I don’t know how much Alex Semin tries or cares. I don’t know how much any hockey player tries or cares, because I can’t see trying. I can’t see caring. All I can see is the performance. All I see is the theatrics of effort. It may be true that Semin is not as good at (or as interested in) putting on the kind of performance of genial hard work we like to see from hockey players, and it may be true that his coaches and some teammates find this off-putting. He’s defying the behavioral expectations they have come to see as standard, and it may be possible that some of them find him difficult to like because of it.
But this is hockey. It’s not kindergarten and it’s not a presidential election, and you do not win by being likeable- in fact, from Eddie Shore to Patrick Roy, teams have been winning with unlikeable guys for eighty years. Some players are unlikeable because they’re egotistical, some because they’re depressed, some because they have strange tics, some because they’re don’t perform the standard cliches, but fact is all those types of bad-in-the-room guys have won Cups.
An individual player’s likeability, the way he performs his emotions, may contribute in some small, fractional way to his team’s success, but you know what contributes even more? Scoring goals. In fact, you might say that scoring goals contributes more to winning hockey games than pretty much anything else. Of all the tangible hockey skills, the measurable, definable, quantifiable things that contribute to winning, scoring is the most important, the rarest, and the most expensive. Guys who can smile in the locker room and be first on the ice in practice are a dime a dozen- or would be, if there wasn’t a League-mandated minimum salary. Guys who can put up 20+ goals and 50+ points a season? They’re five million per, and for good reason.

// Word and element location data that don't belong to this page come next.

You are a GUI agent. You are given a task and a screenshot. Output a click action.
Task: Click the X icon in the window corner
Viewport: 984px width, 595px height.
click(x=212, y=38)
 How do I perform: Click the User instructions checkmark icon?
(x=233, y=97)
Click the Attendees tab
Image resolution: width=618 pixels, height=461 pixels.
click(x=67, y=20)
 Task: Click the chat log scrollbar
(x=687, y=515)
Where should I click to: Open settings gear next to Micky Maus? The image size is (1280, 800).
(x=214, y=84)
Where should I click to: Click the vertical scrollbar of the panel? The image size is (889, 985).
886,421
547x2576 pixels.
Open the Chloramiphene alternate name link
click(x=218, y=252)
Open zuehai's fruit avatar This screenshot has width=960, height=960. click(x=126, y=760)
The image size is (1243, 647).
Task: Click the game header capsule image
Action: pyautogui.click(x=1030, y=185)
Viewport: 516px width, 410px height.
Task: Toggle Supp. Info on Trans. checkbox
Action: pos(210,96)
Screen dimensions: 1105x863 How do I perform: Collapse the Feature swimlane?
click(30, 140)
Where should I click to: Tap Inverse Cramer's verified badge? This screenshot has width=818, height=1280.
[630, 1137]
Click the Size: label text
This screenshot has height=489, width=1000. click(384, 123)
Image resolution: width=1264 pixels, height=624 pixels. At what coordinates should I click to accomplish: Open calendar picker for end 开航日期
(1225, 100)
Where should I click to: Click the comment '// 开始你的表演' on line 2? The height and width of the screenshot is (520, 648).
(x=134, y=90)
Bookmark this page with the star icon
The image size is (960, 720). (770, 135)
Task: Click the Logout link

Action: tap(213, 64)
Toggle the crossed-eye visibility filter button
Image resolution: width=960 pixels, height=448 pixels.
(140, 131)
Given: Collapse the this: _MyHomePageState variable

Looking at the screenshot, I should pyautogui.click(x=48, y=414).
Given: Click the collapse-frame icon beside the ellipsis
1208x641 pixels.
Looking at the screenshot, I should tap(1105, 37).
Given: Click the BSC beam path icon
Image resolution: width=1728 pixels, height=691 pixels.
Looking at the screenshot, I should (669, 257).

So anytime a person insists that they’d rather have a Cam Janssen on their team than an Alex Semin because the former ‘is the kind of guy you need to win’, that is a person who does not understand how winning works. It’s one thing to balk at the term Semin demands, if it is vastly long, or the salary he wants, if it is insanely high. I wouldn’t blame any GM for preferring to be conservative during the UFA season. But those fans and analysts who say they would not have Semin on their team at any price are being ridiculous. There is no team in the League that would not benefit from Alex Semin at the right price.
There is nothing inherently wrong with valuing theatrics. What is wrong is overvaluing great actors of limited talent and undervaluing great talents of limited acting ability.